Plastic sea

March 20, 2019


ON March 16, curators at a wildlife museum in Davao City in the Philippines, received a call to collect a young whale that was severely emaciated, breathing its last and vomiting blood. By the time the marine experts reached the site, the whale was declared dead. But the real shock came when the large mammal’s body was transported to the museum’s lab for an autopsy — 40kg of plastic bags were recovered from its stomach. This included 16 rice sacks, four banana plantation-style bags and multiple shopping bags. Unable to digest nutrients due to the massive amount of plastic clogging its intestines, the whale likely died from starvation or gastric shock. In May 2018, another whale was recovered from the waters of southern Thailand. After five days of suffering, the unfortunate animal coughed out bits of plastic before it passed away. During the autopsy, 8kg of plastic bags were pulled out from its stomach. In 2017, an Ocean Conservancy report found that the Philippines and Thailand were among the top five countries dumping more plastic into the ocean than the rest of the world combined. But the issue is clearly not just a Southeast Asian phenomenon.

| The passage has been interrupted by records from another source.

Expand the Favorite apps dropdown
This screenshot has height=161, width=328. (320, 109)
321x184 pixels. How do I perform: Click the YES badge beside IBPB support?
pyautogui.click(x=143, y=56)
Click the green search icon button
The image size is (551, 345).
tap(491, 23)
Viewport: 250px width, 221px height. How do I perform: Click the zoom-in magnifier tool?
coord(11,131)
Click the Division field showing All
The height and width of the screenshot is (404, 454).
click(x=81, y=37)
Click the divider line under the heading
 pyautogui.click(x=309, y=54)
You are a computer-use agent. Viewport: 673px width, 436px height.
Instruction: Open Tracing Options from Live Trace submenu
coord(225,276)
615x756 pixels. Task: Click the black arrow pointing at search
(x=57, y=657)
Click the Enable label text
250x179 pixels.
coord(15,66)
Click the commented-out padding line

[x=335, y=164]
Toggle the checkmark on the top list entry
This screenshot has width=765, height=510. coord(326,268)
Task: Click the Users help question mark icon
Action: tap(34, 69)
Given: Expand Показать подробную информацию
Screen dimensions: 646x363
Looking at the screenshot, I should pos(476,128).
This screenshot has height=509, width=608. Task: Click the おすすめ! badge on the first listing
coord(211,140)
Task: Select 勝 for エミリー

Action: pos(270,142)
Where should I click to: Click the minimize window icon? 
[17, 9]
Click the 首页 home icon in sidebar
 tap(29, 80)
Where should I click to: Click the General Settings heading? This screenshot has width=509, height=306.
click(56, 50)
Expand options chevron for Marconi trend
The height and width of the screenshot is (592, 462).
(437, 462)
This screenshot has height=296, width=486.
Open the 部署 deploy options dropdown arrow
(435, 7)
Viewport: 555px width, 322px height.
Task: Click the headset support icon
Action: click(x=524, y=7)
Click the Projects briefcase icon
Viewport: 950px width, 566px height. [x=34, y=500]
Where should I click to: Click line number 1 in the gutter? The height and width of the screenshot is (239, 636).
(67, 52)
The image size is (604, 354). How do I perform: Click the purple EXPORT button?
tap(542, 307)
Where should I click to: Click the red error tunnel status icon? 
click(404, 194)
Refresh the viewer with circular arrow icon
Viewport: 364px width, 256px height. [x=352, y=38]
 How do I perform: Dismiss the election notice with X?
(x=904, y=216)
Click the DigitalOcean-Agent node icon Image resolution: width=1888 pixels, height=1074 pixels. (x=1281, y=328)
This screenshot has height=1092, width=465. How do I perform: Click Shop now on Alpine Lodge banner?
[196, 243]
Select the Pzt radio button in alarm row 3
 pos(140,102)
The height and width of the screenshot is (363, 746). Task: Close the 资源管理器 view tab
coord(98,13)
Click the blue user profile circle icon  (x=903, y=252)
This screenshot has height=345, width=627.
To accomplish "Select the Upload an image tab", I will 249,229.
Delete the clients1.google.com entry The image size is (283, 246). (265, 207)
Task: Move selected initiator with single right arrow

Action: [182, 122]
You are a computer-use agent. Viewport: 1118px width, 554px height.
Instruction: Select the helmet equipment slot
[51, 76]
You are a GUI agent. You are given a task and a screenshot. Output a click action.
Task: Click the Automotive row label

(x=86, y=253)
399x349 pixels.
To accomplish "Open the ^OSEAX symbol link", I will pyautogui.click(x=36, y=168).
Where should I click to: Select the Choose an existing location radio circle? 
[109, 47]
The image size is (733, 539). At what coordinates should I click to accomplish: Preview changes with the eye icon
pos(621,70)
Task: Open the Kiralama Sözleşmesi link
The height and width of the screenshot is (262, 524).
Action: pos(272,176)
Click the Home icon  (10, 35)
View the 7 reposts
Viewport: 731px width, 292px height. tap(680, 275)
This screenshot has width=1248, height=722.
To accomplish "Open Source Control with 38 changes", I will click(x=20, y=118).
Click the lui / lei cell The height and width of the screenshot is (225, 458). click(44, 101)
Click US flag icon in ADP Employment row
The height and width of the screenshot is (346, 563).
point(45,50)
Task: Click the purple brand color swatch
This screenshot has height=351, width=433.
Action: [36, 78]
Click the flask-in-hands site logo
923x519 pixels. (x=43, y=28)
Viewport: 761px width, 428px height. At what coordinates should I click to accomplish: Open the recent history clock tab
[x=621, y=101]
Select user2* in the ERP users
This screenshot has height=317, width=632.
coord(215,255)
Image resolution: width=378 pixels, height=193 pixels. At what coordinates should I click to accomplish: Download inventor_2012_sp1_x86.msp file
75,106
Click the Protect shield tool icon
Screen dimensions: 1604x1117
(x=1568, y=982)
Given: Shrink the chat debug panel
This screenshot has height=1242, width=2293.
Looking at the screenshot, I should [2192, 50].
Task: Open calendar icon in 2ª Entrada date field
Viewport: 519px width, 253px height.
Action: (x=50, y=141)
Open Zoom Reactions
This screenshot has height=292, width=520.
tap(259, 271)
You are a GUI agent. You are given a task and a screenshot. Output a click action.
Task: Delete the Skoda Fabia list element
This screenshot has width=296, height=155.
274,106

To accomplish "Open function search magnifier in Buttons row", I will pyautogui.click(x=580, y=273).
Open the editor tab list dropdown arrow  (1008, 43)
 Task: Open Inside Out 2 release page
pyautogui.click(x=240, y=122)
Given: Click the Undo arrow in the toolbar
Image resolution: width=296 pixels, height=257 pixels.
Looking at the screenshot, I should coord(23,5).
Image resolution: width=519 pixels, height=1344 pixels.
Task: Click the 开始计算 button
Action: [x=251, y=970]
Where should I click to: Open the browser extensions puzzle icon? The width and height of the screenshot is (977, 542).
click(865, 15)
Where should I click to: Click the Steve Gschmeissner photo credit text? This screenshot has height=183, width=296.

Modern civilisation’s addiction to plastic — and convenience — is costing the planet dearly. There is evidence that plastic has even infiltrated the deepest parts of the ocean ie over 10km below the surface. The worldwide production of plastic has increased to nearly 300m tonnes a year. Over 8m of that ends up in the oceans, where it can take anywhere from 100 to 1,000 years to disintegrate. When the first synthetic, mass-produced plastic was created in the early 20th century, it was heralded as one of the greatest inventions of modern times. Low-cost and easy to manufacture, it went on to change every aspect of human life and commerce. Unfortunately, its greatest strength — its durability — has come to haunt us and our future generations. Plastic is suffocating us all.